## PROBLEM TO WORK ON:
Each entry needs to be copied exactly, with nothing left out.

## INFORMATION SHOWN:
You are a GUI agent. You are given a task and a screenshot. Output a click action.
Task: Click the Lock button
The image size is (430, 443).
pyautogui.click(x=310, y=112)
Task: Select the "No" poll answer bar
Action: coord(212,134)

## RESULT:
You are a GUI agent. You are given a task and a screenshot. Output a click action.
Task: Click the Lock button
The image size is (430, 443).
pyautogui.click(x=310, y=112)
Task: Select the "No" poll answer bar
Action: coord(212,134)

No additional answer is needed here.